Except for food and toilet paper, what do we "need" every day that requires commercial influence? Will marketing databases inform us? Educate us? Make us more self-realized human beings? Give us a higher purpose? No, commercialism isn't about human betterment except as consumers. The databases help marketers develop our "needs." They tell us who we were, not who we are or who we might become (unless we want to become the sheepish consumers that I fear many of us already are). The marketing databases are about the past.
Now I ask: how is it that the marketing/PR industrythose that spend so much to know all there is to know about us, paying large sums to develop databases full of our habits and preferences, our reputations and digital personas; those who would claim ownership over these databases, and who pay more large sums to lobby on the behalf of their database ownershiphow is it that they know and care so little about us?
What do they think they own, anyway? Why don't they get their shit together and build an online place (or set of places) where we can find ads when we want them? Where do I go if I want to buy a widget? About a dozen online shopping comparison sites, each one offering different results... Their work serves them poorly. The industry's own reputation needs attention.
Heh. Imagine if spammers were compelled to do the right thing before sending?
What's the significance of an identity if your reputation rules your world? and what if your reputation doesn't match your identity very well?
I was working for a while with a person who did not have or want Internet access. However, she wanted the convenience of it through someone else. I ordered all kinds of things, delivered to my address, that don't have anything to do with my identity. Amazon had some thoughts on my ordering habits and made recommendations accordingly. I still get catalogs and newsletters on her behalf, even tho' I've "unsubscribed" from those merchants.
I see, but I don't agree. Identity is different from reputation: reputation is outside looking in, identity is inside looking out. The second and third tiers are really reputations of a commercial sort. The second tier, assigned, arises as a result of an agreement between two entities (e.g., a person and a store). The third tier, abstracted, is a generalized, functional sort relative to aspects that the owner/utilizer group wants to see. We don't get to "own" our personas in either tier; rather we make an agreement by use of services or goods (like shopping carts &/or or credit cards) to be represented, abstracted, and relationalized.

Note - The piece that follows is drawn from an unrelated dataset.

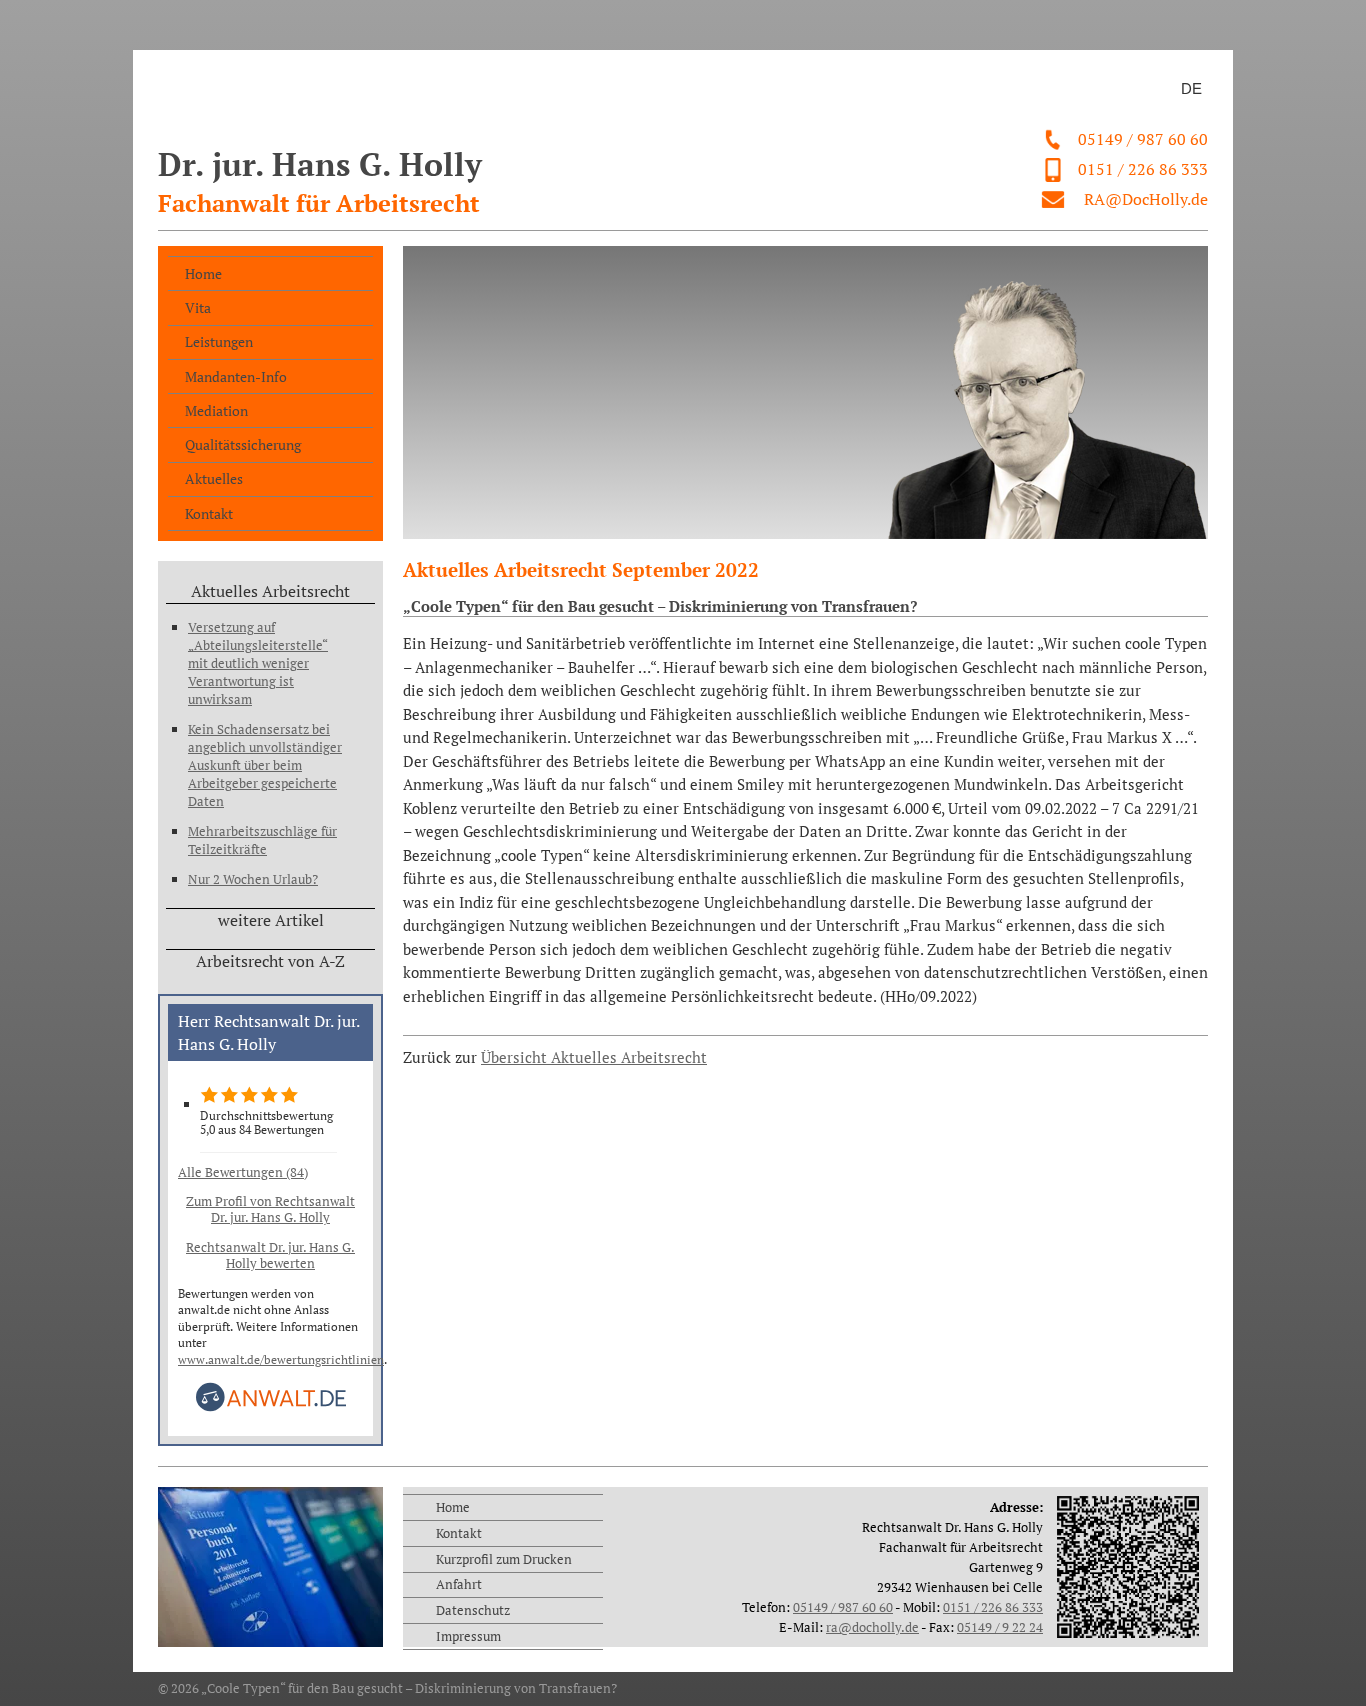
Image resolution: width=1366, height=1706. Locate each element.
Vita (198, 307)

Calling them digital identities is a bit of a misnomer. More truly we are creating digital reputations, for our identity may or may not align, and in fact our personal identity may not even be the only one adding to our digital reputation. (What happens when our "digital ID" is stolen?)
Ok then. My identity has several parts (as I see it): I am not happy about our current politics, I hate commercials (why do advertisers treat me as if I were Stooopid?), I've been poor too long. I have no respect for liers, personal or corporate. I still don't know what fires my soul. I want to donate my organs when I die. Exactly how many of these bits do I think are appropriately represented by my corporate reputations? Zero. They can't even categorize the stores I shop in properly. But that goes to my reputation.